Have a goodbye ceremony. The pet or its cremated remains can be buried. Reinforce the idea that the pet will make things grow and contribute to new life. We recommend the excellent book by Judith Viorst, “The Tenth Good Thing About Barney” which communicates this idea in a charming way.
If the pet is cremated, the remains can be mixed with Alaska wildflower seeds and scattered in some special place where the seeds will always blossom a tribute to the life of the pet. This is a beautiful way to say goodbye; a way to remind both the children and adults that life continues in some form; and a way to teach the kids a healthy way to bring the experience to closure. Don’t forget that the Alaska State Flower is the Forget Me Not.

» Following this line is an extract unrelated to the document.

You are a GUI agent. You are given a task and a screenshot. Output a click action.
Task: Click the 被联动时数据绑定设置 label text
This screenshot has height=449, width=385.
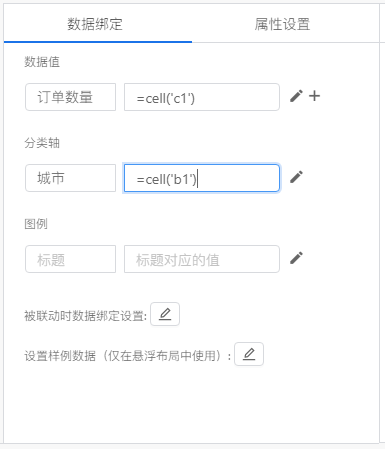[85, 316]
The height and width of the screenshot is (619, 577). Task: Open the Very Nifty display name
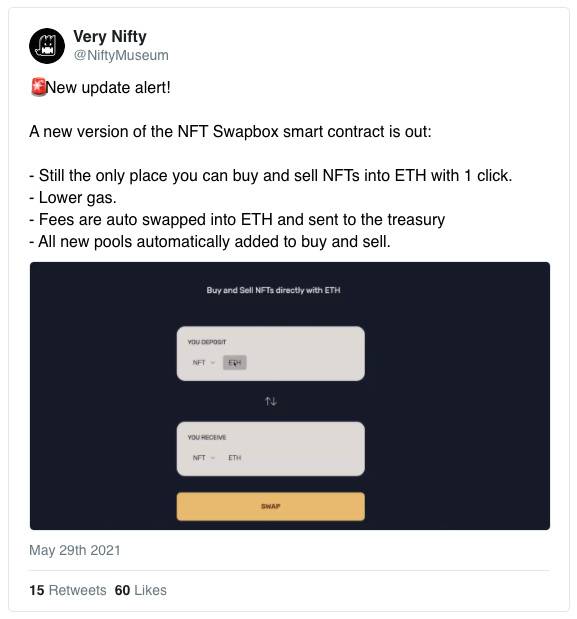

This is also an opportunity for the members of the family to share their feelings, good memories, and support one another. It will strengthen family bonds and strengthen each child’s ability to deal with the next experience of death.
Tell the children to expect to feel sad perhaps for a long time whenever they think of the pet’s death, and that this is normal, just like feeling joy whenever they remember how much fun they had with the animal.
Finally, there can be closure in a prayer that we composed and use in expressing Harthaven’s condolences:
Lord, You have embraced a good friend and loving companion.
While we mourn what we have lost, we do celebrate what we had, and in saying goodbye, we renew our pledge to love and care for any creature You entrust to us for its time of life.
Thank You, Lord, for making it possible for us to have made this friend’s life with us a good one.